* _TAREFA PROPOSTA A_: Que autores são nomeados no excerto sobre a «Comunidade» e o holismo aberto? Indique-os todos.
* _TAREFA PROPOSTA B_: Reescreva como CSV de duas colunas, "enunciado" e "resposta", os registos entre a linha que contém "This screenshot has width=1316, height=440." e a linha que contém "[x=898, y=173]", ambas incluídas. Cada linha do CSV leva um enunciado e a respetiva resposta, cada um num campo entre aspas, com as quebras de linha substituídas por espaços.

1. Um holismo aberto, relativo e
fragmentário.
A «Comunidade» (Gemeinshaft) é o
conceito total, normativo-transcendental e prático (e o pressuposto) que
possibilita e condiciona todo o discurso normativo:«Discurso Legitimador», como
lhe chamou J. BAPTISTA MACHADO.
Seja como «Comunidade Ideal de
Argumentação» (KARL-OTTO ÄPEL); seja como «Comunidade de Comunicação Ilimitada»
(JÜRGEN HABERMAS); seja como a pré-condição a priori de uma «situação ideal de
fala» que vai pressuposta na «posição original» do contratualismo de um JOHN
RAWLS. Por isso, ela é ainda um objectivo último a posteriori no horizonte
teleológico de todo esse discurso.
Isto também porque a «Comunidade»
é ainda um dado radical da condição humana, já que o «ser-com-outros-no-mundo»,
ou o «estar em comunidade» é, segundo MARTIN HEIDEGGER, a condição ontológica
primeira do «ser-aí», i. é, do homem, como «ser-no-mundo», sendo o «ser-só» um
modo deficiente do «ser-com».
Mas, para isso, ela tem de
assentar num holismo aberto, relativo, fragmentário, poroso e incompleto — i.
é, na concepção da «Comunidade» como uma totalidade aberta e relativamente
indeterminada, inacabada, imperfeita e inconclusa para cada um.
Este (nosso) holismo
contrapõe-se: quer ao holismo fechado e absoluto da perspectiva totalitária,
cujo círculo de compreensibilidade é totalmente fechado e fixo em todas as
direcções (limites intransponíveis da sociedade fechada e tribal, ou só
nacional); quer à perspectiva exclusivamente moderna do individualismo e atomismo
radicais (do indivíduo abstracto e sem personalidade) e do racionalismo
iluminista moderno, em que o indivíduo é abstraído e isolado de todo e qualquer
contexto social, espacial ou temporal (um mero «dígito» ou «ponto geométrico»),
tal como uma mónada absoluta e incomunicável, sendo o espaço e o tempo que o
rodeiam radicalmente abertos e móveis em todas as direcções, e ad infinitum.
No holismo aberto e relativo de
que falamos — que é, pois, o de uma «Comunidade Aberta» — a posição de cada
sujeito é a da pessoa humana individual que, enquanto «ser-no-mundo» (HEIDEGGER), está sempre, de
algum modo, radicada e inserida num ou noutro contexto social, situação ou «mundo-da-vida»

* _EXCERTOS DOS REGISTOS_:
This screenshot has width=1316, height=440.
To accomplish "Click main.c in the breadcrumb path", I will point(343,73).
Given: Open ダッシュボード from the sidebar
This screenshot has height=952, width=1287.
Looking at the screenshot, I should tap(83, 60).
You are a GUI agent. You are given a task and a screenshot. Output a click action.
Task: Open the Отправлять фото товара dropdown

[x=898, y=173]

* * *

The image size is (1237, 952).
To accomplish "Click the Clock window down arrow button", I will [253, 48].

--

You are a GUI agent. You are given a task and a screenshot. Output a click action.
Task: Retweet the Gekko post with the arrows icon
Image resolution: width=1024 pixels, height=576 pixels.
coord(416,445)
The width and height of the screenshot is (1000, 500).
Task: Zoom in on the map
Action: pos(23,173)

* _RESPOSTA AO EXERCÍCIO A_: J. BAPTISTA MACHADO, KARL-OTTO ÄPEL, JÜRGEN HABERMAS, JOHN RAWLS, MARTIN HEIDEGGER

* _RESPOSTA AO EXERCÍCIO B_:
enunciado,resposta
"This screenshot has width=1316, height=440. To accomplish ""Click main.c in the breadcrumb path"",","I will point(343,73)."
"Given: Open ダッシュボード from the sidebar This screenshot has height=952, width=1287.","Looking at the screenshot, I should tap(83, 60)."
"You are a GUI agent. You are given a task and a screenshot. Output a click action. Task: Open the Отправлять фото товара dropdown","[x=898, y=173]"